- **Directive**:
Render the lines from the one containing "Select the name key under Item 0" through the end of the records as a JSON list of strings, one string per line, leaving out blank lines and pictures.

- **Provided records**:
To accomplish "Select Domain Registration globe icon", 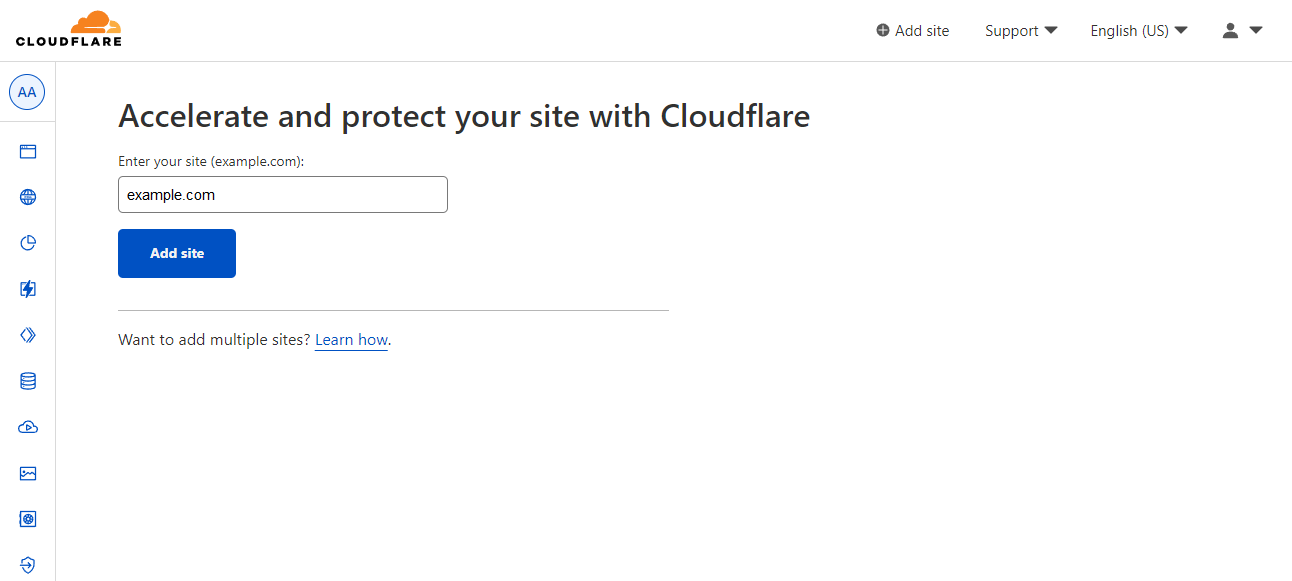I will 27,196.
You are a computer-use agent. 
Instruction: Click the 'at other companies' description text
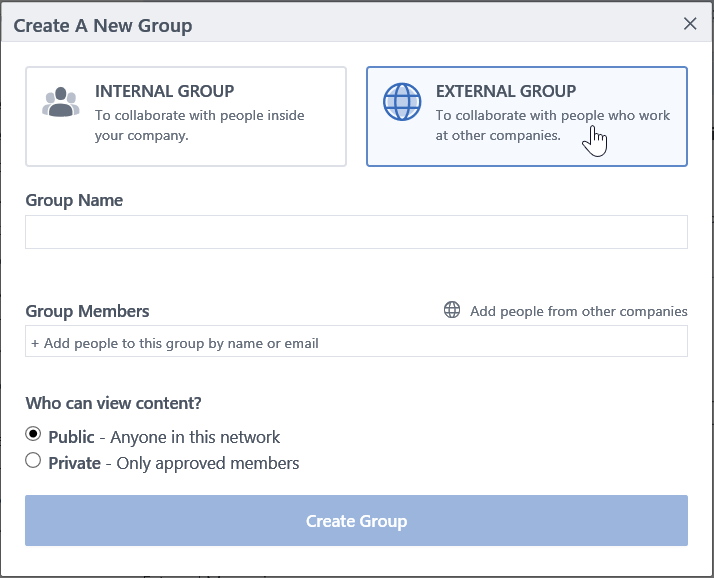pyautogui.click(x=498, y=135)
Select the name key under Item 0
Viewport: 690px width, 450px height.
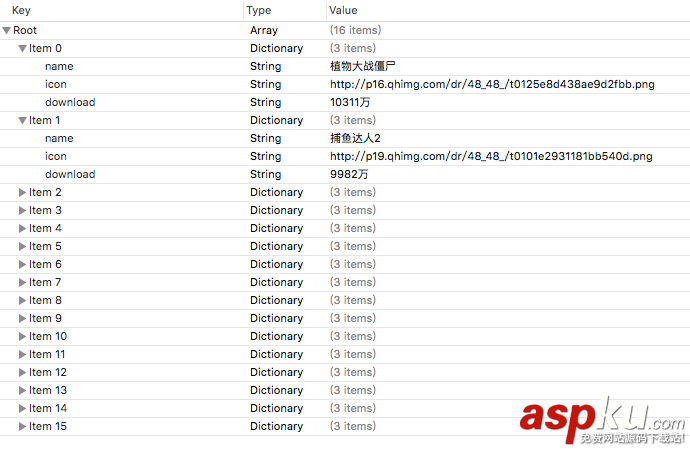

- **Worked answer**:
[
  "Select the name key under Item 0",
  "Viewport: 690px width, 450px height."
]